▶ **How to complete this task**
Nothing but the lines from the one including "At what coordinates" through the last line of the entries, restated exactly, should appear in the answer; omit the pictures.

Dataset entries:
Content starts

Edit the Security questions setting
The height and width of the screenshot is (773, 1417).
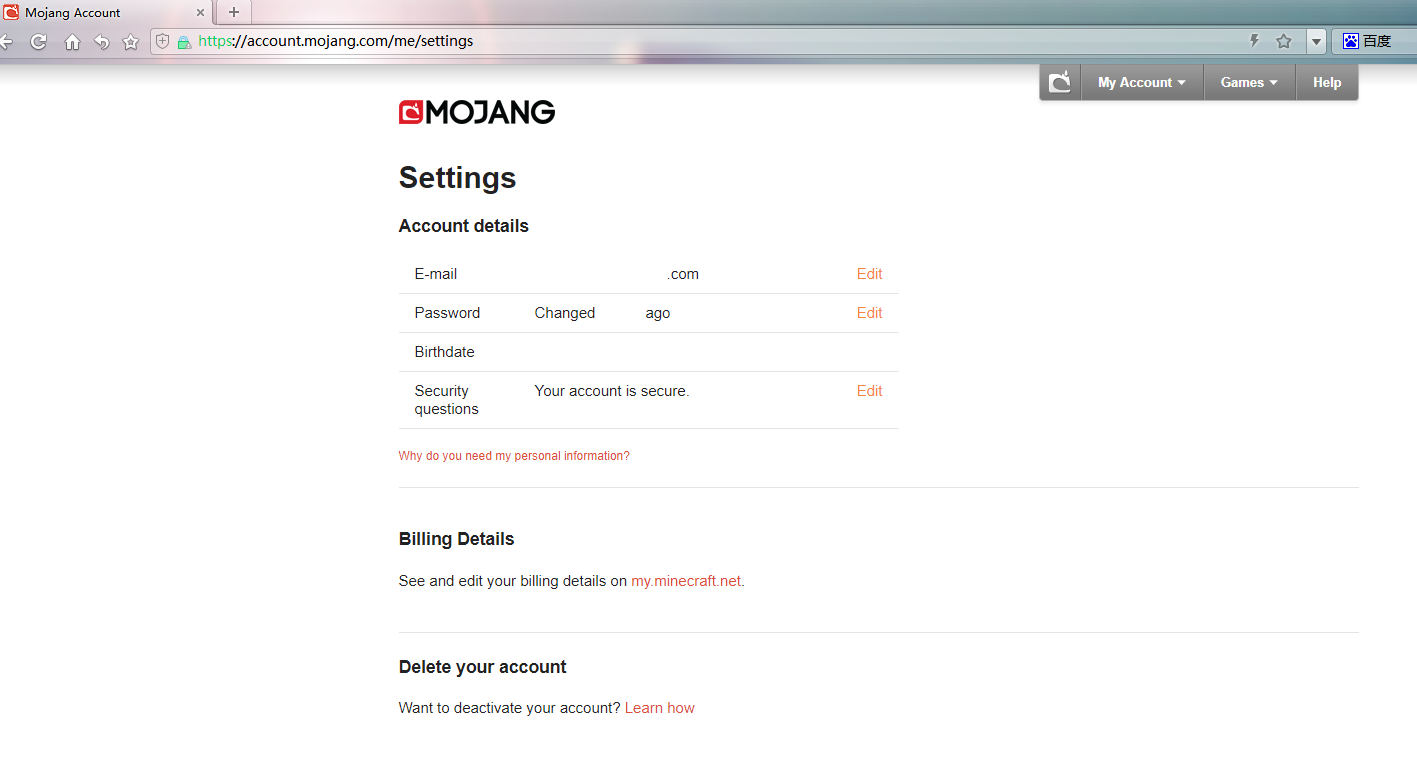coord(869,391)
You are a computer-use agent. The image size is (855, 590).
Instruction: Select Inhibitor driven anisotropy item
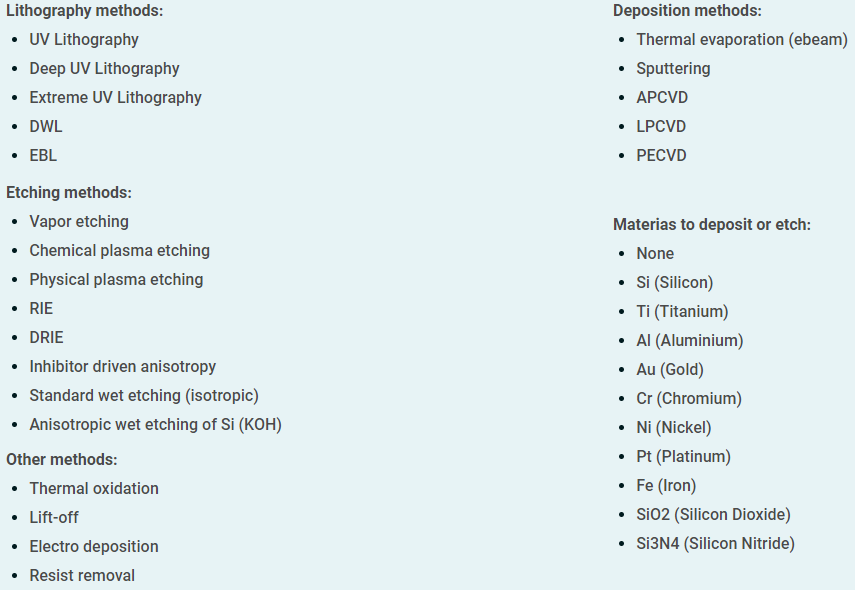pyautogui.click(x=123, y=366)
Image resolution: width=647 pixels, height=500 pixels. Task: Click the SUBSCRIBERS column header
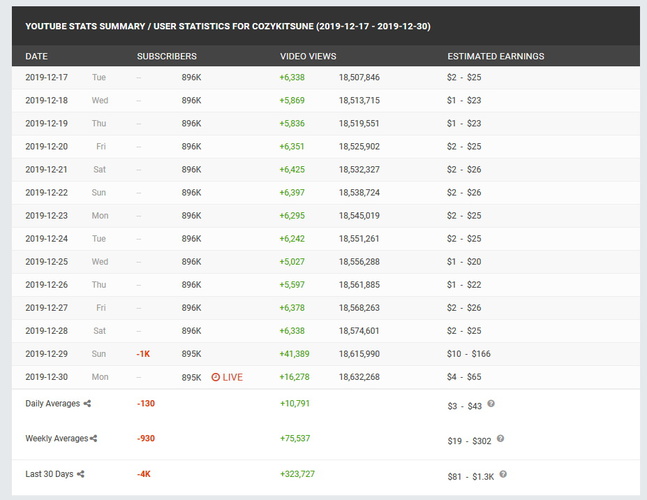click(x=166, y=56)
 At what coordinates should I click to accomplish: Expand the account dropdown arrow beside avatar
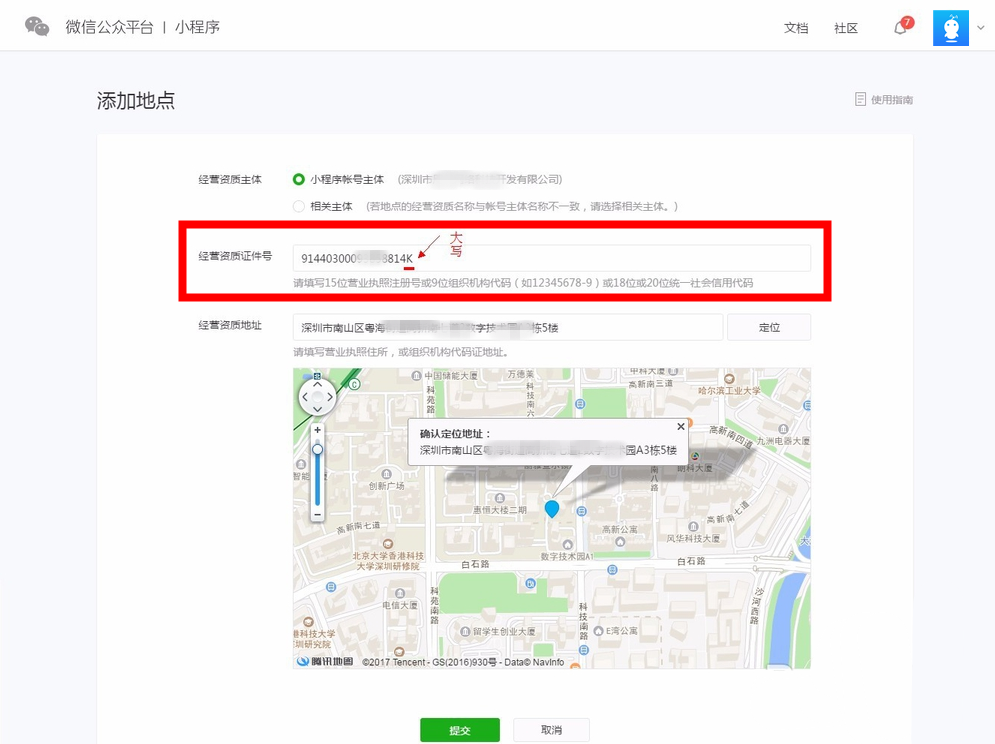click(981, 29)
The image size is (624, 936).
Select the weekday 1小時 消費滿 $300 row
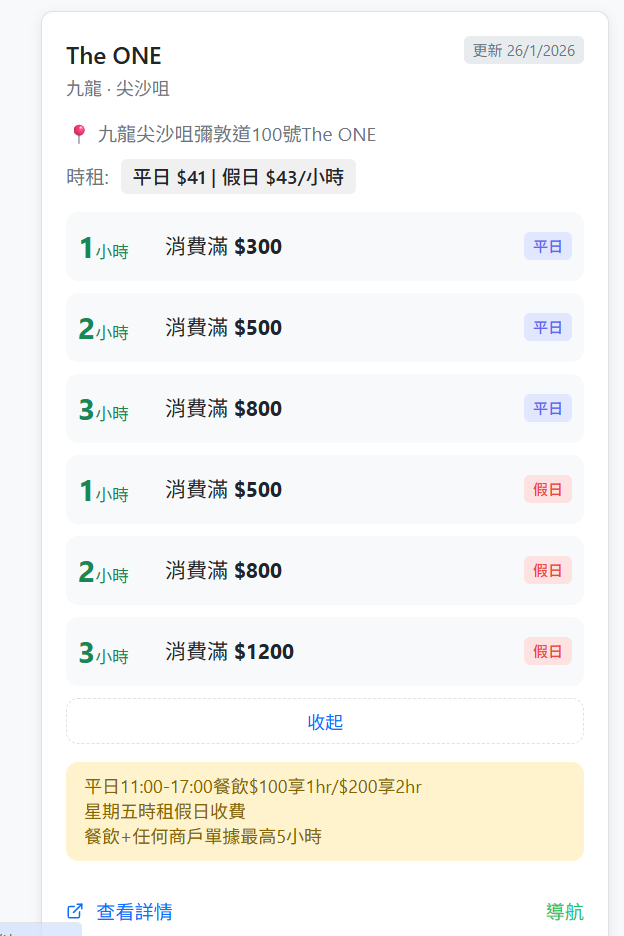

Content ends

▶ **Exercise answer**
 At what coordinates should I click to accomplish: Expand the account dropdown arrow beside avatar
click(981, 29)
The image size is (624, 936).
Select the weekday 1小時 消費滿 $300 row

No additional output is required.